The good thing about HTTPS is that apart from the encryption, it works exactly the same as HTTP. It just takes all the existing HTTP requests and responses, and runs them through a layer of encryption before it sends them. Then, they are decrypted at the other end and turned into plain old HTTP, which everyone understands.

So all the request format, headers, status codes and everything is exactly the same for HTTPS. It just has an extra layer of security over the top.

You should move your website over to HTTPS as soon as possible because Google likes HTTPS and hates HTTP. To do that, you need to install an SSL Certificate (SSL stands for Secure Sockets Layer, which basically is that extra layer of encryption that runs over HTTP.

Once you’ve installed your SSL certificate, you can configure your website to redirect all http:// requests to https:// requests. Then your site will basically be on HTTPS. That configuration is usually done in CPanel.

HTTP responses

When you make an HTTP request and it successfully goes over the internet and reaches the destination host, it will be picked up by a web server. That web server will look at the request, first to make sure that it is a valid HTTP request. It will check the htaccess file to see if it needs to do anything unusual, like redirect it.

If the request was for a file (like an image or PDF), and the client is allowed to access that file, it will send back the file, with a response code. Otherwise, it will send it to the relevant web application to process. And then send back a response, with a response code.

Learning the HTTP response codes is a really important and useful thing to do. They take the form of a three digit number.

Unfortunately, there are a lot of them. Fortunately, there are only a handful of common ones and lots of very rare ones. And better news, the first digit of the number tells you almost all you need to know.

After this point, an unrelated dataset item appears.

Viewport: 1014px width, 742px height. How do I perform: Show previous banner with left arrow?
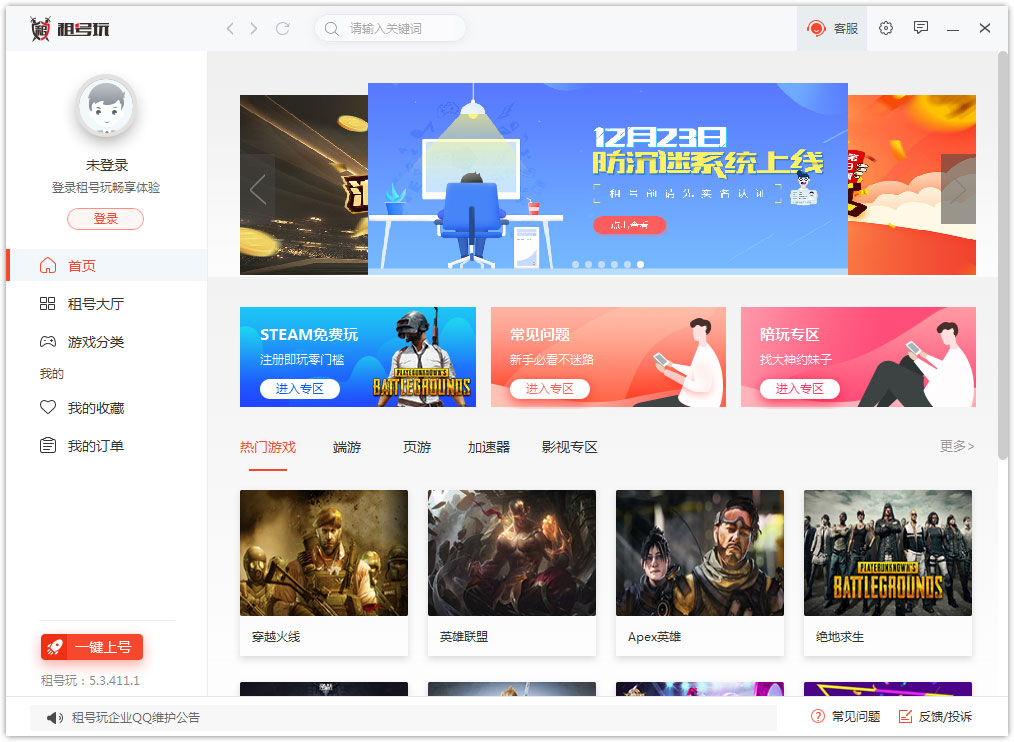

Basically, there are response codes that start with 2 or 3, which are the good ones. And there are responses that start with 4 or 5, which are bad ones. More specifically:

  • Responses that start 2 are “OK” type responses: the server is successfully able to return the resource that the client requested. The best one is 200 OK (which means everything is fine).
  • Responses that start with 3 are “redirect” type responses: the server is able to send the client to another address to get that resource (there are a few different types of redirects, the most common one is 301 Moved Permanently)
  • Responses that start with 4 are request i.e. client-side errors: the client made a bad request. This could be a request for a resource that doesn’t exist (the famous 404 “page cannot be found” error), or doesn’t have access to (403 client is unauthorized for that resource error) or a few others
  • Responses that start with 5 are response i.e. server-side errors: the client made a perfectly good request, but the server was unable to provide a good response. This could be because it is overloaded and just can’t handle the request (503 Service Unavailable, which you sometimes see when a server gets smashed with a huge amount of traffic), or the application that is supposed to handle the request failed (the dreaded 500 Internal Server Error, which you don’t ever want to see, trust me).

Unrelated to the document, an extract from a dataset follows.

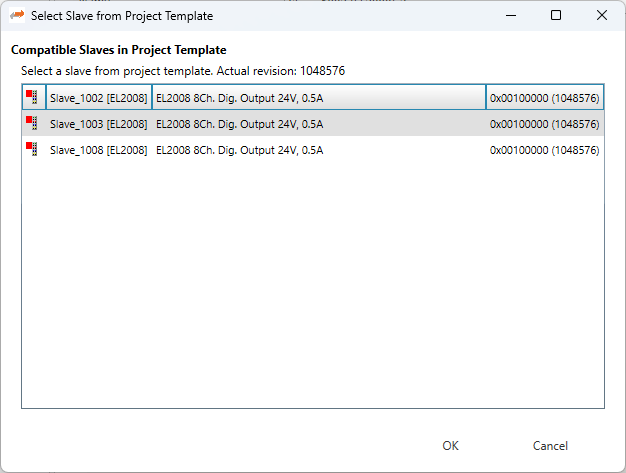
Task: Click the description text of the Slave_1002 row
Action: (x=239, y=98)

Seeing the HTTP response codes in action

To understand this stuff better, you really need to peek under the hood and see it in action. Go to your favourite website (any website will do) in Google Chrome, then hit F12. The Chrome Developer Tools will open. This is a very powerful piece of software that comes free with Chrome and is invaluable for investigating problems with websites.

Go to the Network tab in the Developer Tools, then hit Control R or F5 to refresh the page. As the website loads, you will see a big list of network requests appearing on the Network tab. These are all the HTTP/S requests that your browser is making!

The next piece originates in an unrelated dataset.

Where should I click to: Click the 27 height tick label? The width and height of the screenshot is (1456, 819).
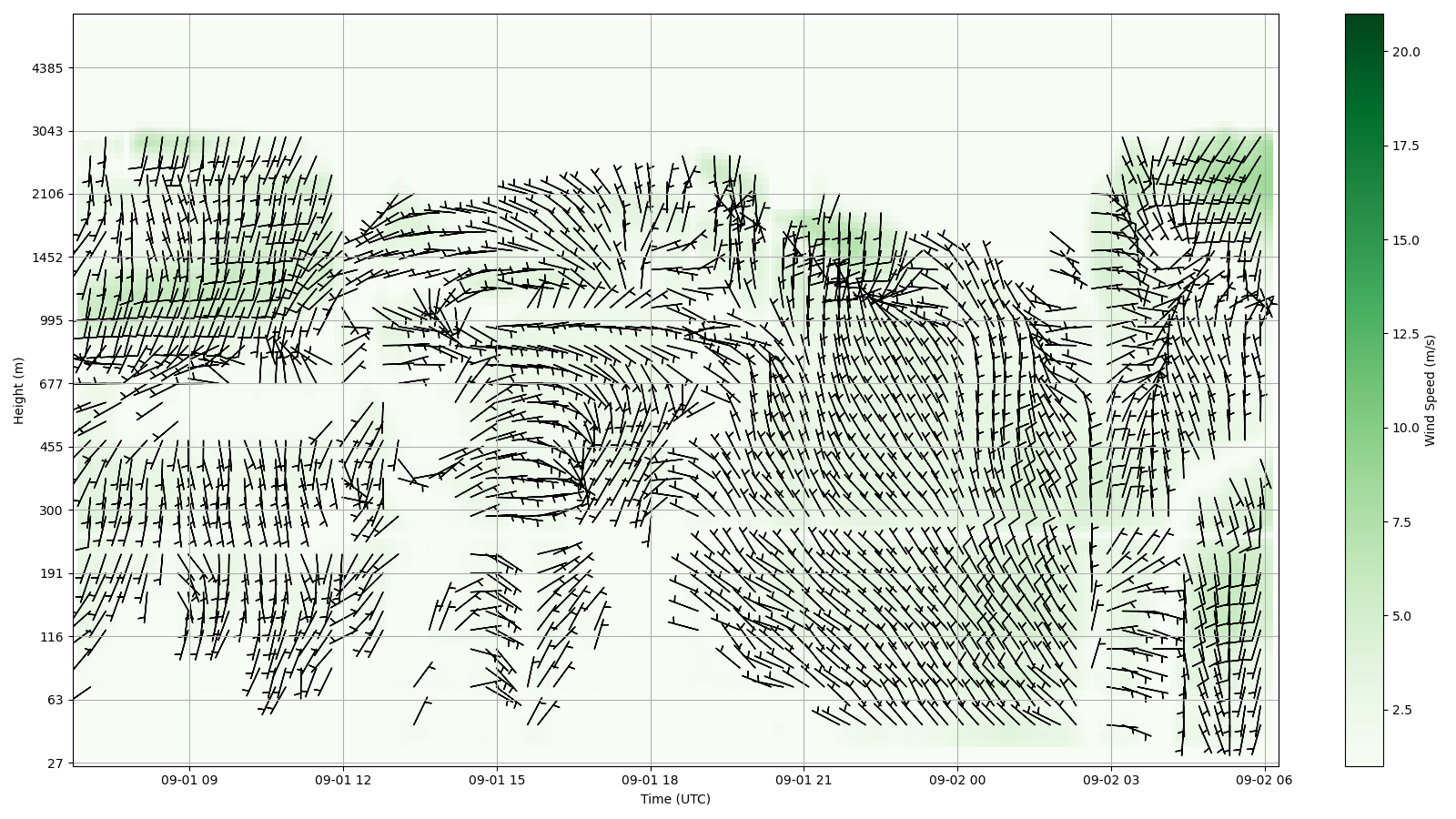[x=55, y=763]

For each request, you can see what type of request it is (most requests will be GET, which just means “I want that thing, send it to me!”, but some might be POST, which means “I’m sending you some information”).

You will also see the response status code. They should all be 200s, but who knows — I just a 403 (unauthorized) for a POST request to some metrics call made by the jquery javascript file when doing this on my website — I might have to look into that! See how useful this tool and knowledge is? Now I know I have a problem with my jquery metrics call (luckily that doesn’t sound like something I urgently need to fix, but it is odd).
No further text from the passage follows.